### Supplied material
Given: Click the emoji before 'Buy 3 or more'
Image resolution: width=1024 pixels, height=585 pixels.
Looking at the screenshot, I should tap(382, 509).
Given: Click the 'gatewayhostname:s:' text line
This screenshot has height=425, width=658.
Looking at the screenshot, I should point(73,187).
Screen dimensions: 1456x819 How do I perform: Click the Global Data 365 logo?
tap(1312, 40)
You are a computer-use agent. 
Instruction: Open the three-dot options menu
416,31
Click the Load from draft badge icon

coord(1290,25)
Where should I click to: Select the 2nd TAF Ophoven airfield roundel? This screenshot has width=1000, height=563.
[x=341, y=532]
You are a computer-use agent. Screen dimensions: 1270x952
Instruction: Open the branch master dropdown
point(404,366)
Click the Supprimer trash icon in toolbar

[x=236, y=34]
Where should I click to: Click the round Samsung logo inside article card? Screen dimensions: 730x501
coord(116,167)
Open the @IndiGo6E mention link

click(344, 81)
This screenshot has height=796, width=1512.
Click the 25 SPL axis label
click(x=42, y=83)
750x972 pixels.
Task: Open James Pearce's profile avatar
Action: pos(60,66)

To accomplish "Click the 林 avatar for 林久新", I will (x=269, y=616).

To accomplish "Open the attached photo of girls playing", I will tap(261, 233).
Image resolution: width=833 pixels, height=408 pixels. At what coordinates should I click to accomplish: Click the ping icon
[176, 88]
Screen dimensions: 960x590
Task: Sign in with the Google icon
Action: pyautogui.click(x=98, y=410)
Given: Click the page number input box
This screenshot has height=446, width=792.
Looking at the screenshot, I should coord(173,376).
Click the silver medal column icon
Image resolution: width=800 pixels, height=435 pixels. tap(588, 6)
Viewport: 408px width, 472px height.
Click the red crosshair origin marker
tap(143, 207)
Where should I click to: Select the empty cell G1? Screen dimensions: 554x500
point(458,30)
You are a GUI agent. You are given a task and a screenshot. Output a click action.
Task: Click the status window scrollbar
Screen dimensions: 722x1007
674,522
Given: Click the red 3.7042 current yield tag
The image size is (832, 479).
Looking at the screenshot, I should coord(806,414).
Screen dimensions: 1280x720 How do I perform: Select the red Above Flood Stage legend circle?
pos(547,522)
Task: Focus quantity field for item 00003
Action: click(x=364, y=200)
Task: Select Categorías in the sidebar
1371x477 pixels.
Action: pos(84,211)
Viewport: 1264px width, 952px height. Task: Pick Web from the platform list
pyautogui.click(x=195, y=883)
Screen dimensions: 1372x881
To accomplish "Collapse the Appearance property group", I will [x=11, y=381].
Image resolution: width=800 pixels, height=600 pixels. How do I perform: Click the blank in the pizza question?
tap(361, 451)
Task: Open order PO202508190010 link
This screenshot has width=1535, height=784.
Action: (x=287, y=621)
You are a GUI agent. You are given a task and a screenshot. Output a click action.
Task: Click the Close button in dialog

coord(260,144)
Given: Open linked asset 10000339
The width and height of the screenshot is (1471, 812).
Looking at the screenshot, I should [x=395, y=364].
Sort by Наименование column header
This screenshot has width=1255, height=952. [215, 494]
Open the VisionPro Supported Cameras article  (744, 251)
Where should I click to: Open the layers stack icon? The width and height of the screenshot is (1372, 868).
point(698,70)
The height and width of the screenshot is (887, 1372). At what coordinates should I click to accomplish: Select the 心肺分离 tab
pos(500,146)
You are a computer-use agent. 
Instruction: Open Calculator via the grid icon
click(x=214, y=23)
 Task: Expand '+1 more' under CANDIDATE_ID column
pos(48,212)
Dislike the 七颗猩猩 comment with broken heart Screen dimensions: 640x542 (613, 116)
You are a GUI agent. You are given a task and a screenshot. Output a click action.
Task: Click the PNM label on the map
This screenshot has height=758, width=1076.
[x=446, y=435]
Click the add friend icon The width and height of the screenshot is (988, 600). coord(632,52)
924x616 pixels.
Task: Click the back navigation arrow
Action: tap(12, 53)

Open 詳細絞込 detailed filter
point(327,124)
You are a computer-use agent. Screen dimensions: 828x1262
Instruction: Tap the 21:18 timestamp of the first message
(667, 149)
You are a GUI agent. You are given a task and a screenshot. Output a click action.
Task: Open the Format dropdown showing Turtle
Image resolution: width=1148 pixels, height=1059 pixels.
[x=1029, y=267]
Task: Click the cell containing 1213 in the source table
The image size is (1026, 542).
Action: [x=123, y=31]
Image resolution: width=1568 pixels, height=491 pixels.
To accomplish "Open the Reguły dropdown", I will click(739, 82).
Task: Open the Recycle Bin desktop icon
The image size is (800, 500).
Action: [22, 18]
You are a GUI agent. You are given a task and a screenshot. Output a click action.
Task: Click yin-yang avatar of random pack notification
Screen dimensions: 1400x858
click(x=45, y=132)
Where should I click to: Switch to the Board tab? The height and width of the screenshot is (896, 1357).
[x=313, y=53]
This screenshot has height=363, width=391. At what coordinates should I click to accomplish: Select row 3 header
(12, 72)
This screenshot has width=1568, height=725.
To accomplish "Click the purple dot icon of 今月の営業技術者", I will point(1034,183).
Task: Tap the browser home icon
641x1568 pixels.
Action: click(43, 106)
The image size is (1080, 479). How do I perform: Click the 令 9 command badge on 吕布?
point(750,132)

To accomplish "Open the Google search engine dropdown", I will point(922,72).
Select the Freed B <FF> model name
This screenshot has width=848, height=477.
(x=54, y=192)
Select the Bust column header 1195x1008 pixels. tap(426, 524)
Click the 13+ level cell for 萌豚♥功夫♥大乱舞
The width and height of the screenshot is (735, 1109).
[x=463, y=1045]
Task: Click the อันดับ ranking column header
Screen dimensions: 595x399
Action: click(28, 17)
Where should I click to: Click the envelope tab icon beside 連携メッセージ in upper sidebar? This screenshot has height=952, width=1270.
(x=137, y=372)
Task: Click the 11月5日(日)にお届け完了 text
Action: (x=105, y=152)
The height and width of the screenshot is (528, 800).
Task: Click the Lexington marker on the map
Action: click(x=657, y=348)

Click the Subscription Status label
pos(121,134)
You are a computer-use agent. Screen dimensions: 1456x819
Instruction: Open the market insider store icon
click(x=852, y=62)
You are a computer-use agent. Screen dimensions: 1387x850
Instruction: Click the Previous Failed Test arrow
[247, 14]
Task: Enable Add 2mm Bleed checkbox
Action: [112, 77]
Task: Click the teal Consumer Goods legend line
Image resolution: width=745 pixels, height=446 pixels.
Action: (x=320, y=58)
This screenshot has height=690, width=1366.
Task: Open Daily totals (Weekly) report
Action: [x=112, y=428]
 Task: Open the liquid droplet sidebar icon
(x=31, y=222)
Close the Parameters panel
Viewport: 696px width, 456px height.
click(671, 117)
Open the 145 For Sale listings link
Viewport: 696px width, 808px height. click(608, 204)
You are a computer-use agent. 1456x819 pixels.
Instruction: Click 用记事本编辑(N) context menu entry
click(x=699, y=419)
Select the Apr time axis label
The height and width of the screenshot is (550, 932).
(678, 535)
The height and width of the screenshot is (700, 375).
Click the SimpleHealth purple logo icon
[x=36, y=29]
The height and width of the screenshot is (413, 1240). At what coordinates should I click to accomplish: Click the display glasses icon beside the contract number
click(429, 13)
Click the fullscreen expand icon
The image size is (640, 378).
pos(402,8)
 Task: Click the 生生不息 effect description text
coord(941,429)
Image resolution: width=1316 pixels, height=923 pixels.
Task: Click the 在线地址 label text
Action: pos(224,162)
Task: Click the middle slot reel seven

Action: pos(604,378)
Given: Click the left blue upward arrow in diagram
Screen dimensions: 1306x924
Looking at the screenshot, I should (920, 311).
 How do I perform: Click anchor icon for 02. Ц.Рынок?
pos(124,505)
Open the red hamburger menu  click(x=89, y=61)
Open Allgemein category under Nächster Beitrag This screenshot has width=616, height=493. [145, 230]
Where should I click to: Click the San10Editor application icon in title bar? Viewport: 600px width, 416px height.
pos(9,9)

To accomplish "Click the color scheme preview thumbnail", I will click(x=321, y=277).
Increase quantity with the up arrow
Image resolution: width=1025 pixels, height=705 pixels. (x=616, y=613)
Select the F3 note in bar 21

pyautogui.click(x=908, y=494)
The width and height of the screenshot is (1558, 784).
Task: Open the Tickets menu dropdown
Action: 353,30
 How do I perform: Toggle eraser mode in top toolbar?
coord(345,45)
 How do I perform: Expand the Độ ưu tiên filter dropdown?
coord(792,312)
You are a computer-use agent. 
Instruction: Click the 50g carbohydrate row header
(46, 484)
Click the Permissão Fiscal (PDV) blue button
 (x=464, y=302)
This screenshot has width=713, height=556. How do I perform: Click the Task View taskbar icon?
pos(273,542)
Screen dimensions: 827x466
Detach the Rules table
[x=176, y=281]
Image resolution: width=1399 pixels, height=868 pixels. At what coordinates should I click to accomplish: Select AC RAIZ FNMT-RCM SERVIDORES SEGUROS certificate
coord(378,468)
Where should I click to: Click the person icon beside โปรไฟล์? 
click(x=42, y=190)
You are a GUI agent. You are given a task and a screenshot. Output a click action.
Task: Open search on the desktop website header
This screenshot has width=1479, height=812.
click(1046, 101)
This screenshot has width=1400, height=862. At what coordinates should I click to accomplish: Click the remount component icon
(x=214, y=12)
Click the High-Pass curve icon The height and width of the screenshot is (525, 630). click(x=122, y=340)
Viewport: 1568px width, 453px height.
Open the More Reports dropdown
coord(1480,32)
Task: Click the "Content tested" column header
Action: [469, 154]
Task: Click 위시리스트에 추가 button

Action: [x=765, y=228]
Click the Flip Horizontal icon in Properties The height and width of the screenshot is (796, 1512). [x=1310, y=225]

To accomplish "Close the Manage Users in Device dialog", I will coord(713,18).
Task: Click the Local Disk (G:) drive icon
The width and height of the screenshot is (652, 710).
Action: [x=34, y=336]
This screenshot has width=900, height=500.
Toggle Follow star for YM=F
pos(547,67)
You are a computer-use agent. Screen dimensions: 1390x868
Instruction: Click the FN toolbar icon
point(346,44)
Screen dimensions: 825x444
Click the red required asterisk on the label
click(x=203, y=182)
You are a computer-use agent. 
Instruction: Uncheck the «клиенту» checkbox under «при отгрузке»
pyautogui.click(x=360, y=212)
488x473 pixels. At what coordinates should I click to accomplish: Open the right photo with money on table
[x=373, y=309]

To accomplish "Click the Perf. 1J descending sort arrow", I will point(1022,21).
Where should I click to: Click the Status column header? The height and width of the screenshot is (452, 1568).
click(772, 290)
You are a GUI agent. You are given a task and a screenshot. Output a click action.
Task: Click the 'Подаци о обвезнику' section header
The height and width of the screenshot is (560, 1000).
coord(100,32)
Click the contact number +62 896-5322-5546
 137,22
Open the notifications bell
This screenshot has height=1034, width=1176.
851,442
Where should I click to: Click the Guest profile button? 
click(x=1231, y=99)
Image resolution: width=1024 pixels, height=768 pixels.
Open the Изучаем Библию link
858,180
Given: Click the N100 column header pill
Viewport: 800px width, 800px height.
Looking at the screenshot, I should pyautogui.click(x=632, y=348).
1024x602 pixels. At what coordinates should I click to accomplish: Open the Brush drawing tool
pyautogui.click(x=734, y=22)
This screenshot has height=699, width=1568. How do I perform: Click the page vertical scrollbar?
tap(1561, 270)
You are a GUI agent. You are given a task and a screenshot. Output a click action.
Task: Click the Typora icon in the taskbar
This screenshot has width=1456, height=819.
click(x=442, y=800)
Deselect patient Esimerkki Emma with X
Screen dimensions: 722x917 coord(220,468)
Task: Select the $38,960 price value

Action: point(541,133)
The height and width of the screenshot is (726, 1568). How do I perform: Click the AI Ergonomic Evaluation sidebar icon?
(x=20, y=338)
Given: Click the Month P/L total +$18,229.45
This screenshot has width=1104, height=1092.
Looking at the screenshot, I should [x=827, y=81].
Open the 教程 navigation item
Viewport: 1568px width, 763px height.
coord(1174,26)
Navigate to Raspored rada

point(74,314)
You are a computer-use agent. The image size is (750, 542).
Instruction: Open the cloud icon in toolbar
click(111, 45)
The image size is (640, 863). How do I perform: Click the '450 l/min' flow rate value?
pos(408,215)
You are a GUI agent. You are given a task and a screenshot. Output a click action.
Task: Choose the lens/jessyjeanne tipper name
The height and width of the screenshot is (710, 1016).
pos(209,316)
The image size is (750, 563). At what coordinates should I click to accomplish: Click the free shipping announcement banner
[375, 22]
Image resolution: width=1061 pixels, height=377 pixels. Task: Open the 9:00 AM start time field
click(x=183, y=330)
######
> **Written request**: List the records as numbered lines, skipping blank lines, beginning at the line that contains "Click the Subscription Status label" and ending with the line that contains "Action: [112, 77]".

> **Answer to this exercise**:
1. Click the Subscription Status label
2. pos(121,134)
3. You are a computer-use agent. Screen dimensions: 1456x819
4. Instruction: Open the market insider store icon
5. click(x=852, y=62)
6. You are a computer-use agent. Screen dimensions: 1387x850
7. Instruction: Click the Previous Failed Test arrow
8. [247, 14]
9. Task: Enable Add 2mm Bleed checkbox
10. Action: [112, 77]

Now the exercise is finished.